Peugeot, he writes, is not the factory, the cars, or even the employees. All of these can disappear, yet Peugeot would continue to exist. It was born from a few sheets of paper signed by a group of lawyers in 1896. From that moment onward, it lived as an idea, a legal fiction, and a shared belief that united thousands of people under one name.

Harari uses Peugeot to symbolise what he calls an imagined order, which is the uniquely human capacity to create and believe in things that are not tangible, yet shape our lives completely. Money, nations, religions, and companies are all imagined orders. They exist because enough people agree they do. These beliefs allow humans to cooperate in vast numbers, far beyond the limits of personal trust.

An investor in India can invest in a French carmaker, a Japanese electronics firm, or an American technology company because all participants believe in the same imagined rules of ownership, contracts, and corporations. This shared trust in invisible ideas is what has made human progress possible.

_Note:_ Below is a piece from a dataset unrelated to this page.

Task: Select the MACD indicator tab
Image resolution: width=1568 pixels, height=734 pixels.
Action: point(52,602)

Yet, the same imagination that builds civilisations can also cloud judgment. The stock markets thrive on these imagined orders.

When a new company goes public, what investors buy is not just equity but a belief. They invest in a ‘story’ about the future. And a belief or a story, once amplified through media and marketing, becomes a force of its own.

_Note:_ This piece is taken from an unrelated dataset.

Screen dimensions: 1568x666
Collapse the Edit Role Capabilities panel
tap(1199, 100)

In recent years, India has witnessed a surge of IPOs (initial public offerings) where the story has run far ahead of substance. Many of these companies are still loss-making, yet they have been valued as if the future were already guaranteed. Promoters and early investors, riding on waves of optimism, have used these moments to sell their stakes at prices inflated by hope.

There is nothing unlawful about this. It’s how markets work. But it is also a reminder of how fragile belief can be when detached from reality.

The concept of the limited liability company (simply, a “corporation” or a “company”) that Harari writes about is another of humanity’s remarkable inventions that was meant to encourage risk-taking by capping personal loss. It helped ordinary people become entrepreneurs without the fear of ruin. But it also introduced a subtle moral gap. When companies act irresponsibly, their founders can hide behind the corporate veil and say, “It wasn’t me; it was the company.”

Coming from a small Marwari business family, where there was no concept of limited liability, I have seen a few relatives’ businesses and, along with them, family wealth go down completely because they took chances that backfired. Back then, a business failure meant personal financial ruin. You could lose not just the factory, but also the family home, gold, and silver, not to forget the reputation. That is no longer the case in the modern world of corporations, even though many of them in India are still run by Marwaris. The company structure has given today’s entrepreneurs the courage to take risks that earlier generations could not afford.

This detachment often takes the form of selling an inflated dream. When promoters cash out at peak valuations while calling it “value unlocking,” they are operating within the rules, but not necessarily within the spirit of fairness.

This moral gap becomes most visible when narratives replace numbers. Many modern founders, especially in the startup world, speak the language of “purpose” and “disruption” while quietly benefiting from market exuberance. They aren’t necessarily dishonest but just operating in a system that rewards belief more than prudence.

Take, for instance, the founder of an eyewear company (whose colleague called them a “tech company”) that’s preparing for a (much overpriced) public issue, who has publicly said, “I don’t have to justify valuations. My job is to only justify value for the customer and how to make the best quality products at the lowest price possible. I don’t understand valuations, but it is largely done by ‘strong advisors’.”

And when asked by a television anchor how much value he had left on the table for shareholders, he said, “As a company, our job is to create value for the customers, and as far as the valuation is concerned, it is what the market decides. There are investors who are selling shares, and there are investors who are coming in, and they have done a lot of working to arrive at these numbers.”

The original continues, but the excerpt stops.